L’ambiguità rende un personaggio interessante dice Barbet Schroeder, autore che ha sempre poco circolato in Italia eppure questo grande regista apolide, svizzero, francese, nato a Teheran nel 1941 è uno di quegli sguardi che grazie a questa ambiguità riesce a scomporre e a ricomporre l’immaginario e la realtà in puzzle mai docili, imprevedibili, nei quali il tempo e il racconto assumono infiniti riflessi – dal Sessantotto con la colonna sonora dei Pink Floyd in More sulla sua Ibiza dove ritorna nel recente Amnesia (2015).

«IL VENERABILE W» è il terzo capitolo della «Trilogia del male» insieme al film sul dittatore dell’Uganda, Imir Ami Dada (74) e all’Avvocato del Terrore (2007), ovvero Jacques Vergèr difensore tra gli altri di Pol Pot, con cui il Venerabile W. condivide una certa attitudine a riscrivere la storia per farsene il motore e il protagonista. Tutte queste figure «malefiche», assai distanti da una visione manichea del mondo – griglia semplice per leggerne gli eventi, basta schierarsi tra buoni e cattivi – interrogano la realtà oltre il presente, oltre la contingenza che la determina illuminando i legami tra passato e presente, quanto c’è sempre stato e dunque è facile da manipolare, le contraddizioni, le bugie.

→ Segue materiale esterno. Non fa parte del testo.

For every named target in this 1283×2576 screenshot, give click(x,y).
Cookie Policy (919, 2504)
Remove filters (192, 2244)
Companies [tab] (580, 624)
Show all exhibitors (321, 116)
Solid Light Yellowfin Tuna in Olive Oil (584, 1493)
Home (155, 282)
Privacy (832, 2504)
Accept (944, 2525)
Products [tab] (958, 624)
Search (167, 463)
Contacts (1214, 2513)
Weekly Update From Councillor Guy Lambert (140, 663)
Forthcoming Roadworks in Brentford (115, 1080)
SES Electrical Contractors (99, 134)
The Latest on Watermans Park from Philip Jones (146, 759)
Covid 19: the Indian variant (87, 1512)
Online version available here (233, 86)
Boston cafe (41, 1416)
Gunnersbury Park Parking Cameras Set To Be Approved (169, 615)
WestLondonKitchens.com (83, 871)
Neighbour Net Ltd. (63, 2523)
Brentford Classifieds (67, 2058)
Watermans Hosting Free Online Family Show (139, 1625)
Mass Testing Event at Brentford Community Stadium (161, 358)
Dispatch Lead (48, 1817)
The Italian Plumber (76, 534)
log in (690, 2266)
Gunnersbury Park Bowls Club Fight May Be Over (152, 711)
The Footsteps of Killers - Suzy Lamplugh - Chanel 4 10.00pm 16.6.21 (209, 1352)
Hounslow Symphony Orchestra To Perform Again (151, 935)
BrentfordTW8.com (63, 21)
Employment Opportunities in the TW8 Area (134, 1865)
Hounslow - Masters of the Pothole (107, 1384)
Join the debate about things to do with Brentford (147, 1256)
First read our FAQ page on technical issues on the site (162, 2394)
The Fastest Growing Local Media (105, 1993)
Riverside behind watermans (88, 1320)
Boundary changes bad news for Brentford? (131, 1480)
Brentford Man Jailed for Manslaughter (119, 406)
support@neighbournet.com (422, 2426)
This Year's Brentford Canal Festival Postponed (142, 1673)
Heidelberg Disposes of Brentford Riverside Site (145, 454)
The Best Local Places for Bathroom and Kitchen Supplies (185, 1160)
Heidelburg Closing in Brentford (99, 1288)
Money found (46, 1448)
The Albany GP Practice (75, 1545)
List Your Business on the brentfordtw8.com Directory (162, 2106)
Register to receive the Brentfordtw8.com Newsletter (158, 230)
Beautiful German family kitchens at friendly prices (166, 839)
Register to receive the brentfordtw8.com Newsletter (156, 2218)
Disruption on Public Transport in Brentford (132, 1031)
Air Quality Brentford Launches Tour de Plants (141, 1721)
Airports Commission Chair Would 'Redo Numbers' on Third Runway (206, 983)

W. che sta per Wirathu è un monaco buddista birmano, la faccia tonda, serafica, come un’icona del Budda senza età – è del ’68 – che coi suoi sermoni da anni incita i suoi seguaci all’odio etnico per mezzo della religione contro la comunità musulmana in Birmania. «I musulmani sono come il pesce gatto africano, una specie violenta che divora tutte le altre» spiega aggiungendo che per questo ai suoi allievi insegna sin da piccoli a individuare con chiarezza chi è il nemico e a capire quanto sia pericoloso.

SIMPATIZZANTE buddista in passato Schroeder affronta il suo interlocutore/personaggio, responsabile di massacri e di distruzioni di interi villaggi senza rinchiuderlo in un giudizio preconcetto, lascia che si definisca da sé, lo «scomunica» con voci dissonanti e contraddittorie – altri monaci, l’inviata delle Nazioni Unite che il Venerabile definisce «una puttana» – e permette così allo spettatore di costruirsi una propria visione etica e politica. Nella dottrina di W. attivissimo sui social media i musulmani sono «kalars» (termine dispregiativo tipo «negro»), stuprano le donne birmane, sono una minaccia per l’integrità della razza, minano la religione buddista comprando col sesso e coi soldi le donne costrette poi a convertirsi, sono invasori, nemici.

Nel 2003 Wirathu viene arrestato con l’accusa di essere il promotore di violenti attacchi contro i musulmani con incendi di abitazioni e insediamenti Rohingya che causano la morte di 200mila persone. Ma otto anni dopo, nel 2012, è già libero e intanto si vanta di essere l’ispiratore della «Rivoluzione Zafferano» dei monaci contro la giunta militare birmana. Intanto ha ripreso le sue attività, protetto dall’allora presidente-dittatore Thein Sein,, col movimento 969 (il gruppo oggi si chiama Ma Ba Tha) che predica la purezza della razza, il divieto di matrimoni misti, il boicottaggio dei commerci musulmani, la proibizione di vendere case o beni ai musulmani.

W. nega ogni responsabilità nei continui scontri che oppongono le due comunità di fronte ai quali i militari non intervengono… Cacciare i Rohingya, scopriamo da un documento del 1978 era già allora una priorità, per W. non esistono, sono un fake utilizzato per nascondersi dai bengalesi e chiunque li aiuti andrebbe considerato in traditore. Ma quel repertorio ci dice che allora i Rohingya fuggivano verso il Bangladesh povero perché torturati e stuprati dall’esercito birmano proprio come accade oggi con Aung Sang Suu Kyi.

PIÙ CHE il ritratto del «Venerabile» – e delle folle di monaci e buddisti sanguinari all’opposto della visione comune di pace e non-violenza – l’investigazione precisa e dettagliata di Schroeder compone una riflessione che va al di là del personaggio stesso. E nel processo storico attraverso il quale la giunta militare birmana ha utilizzato le tendenze nazionaliste e islamofobe di una parte del clero buddista rivela quel meccanismo universale che fonda l’esclusione, la negazione dell’altro, il crimine collettivo. La storia è qui, tra le contraddizioni e nei conflitti, chiara, evidente, senza alibi.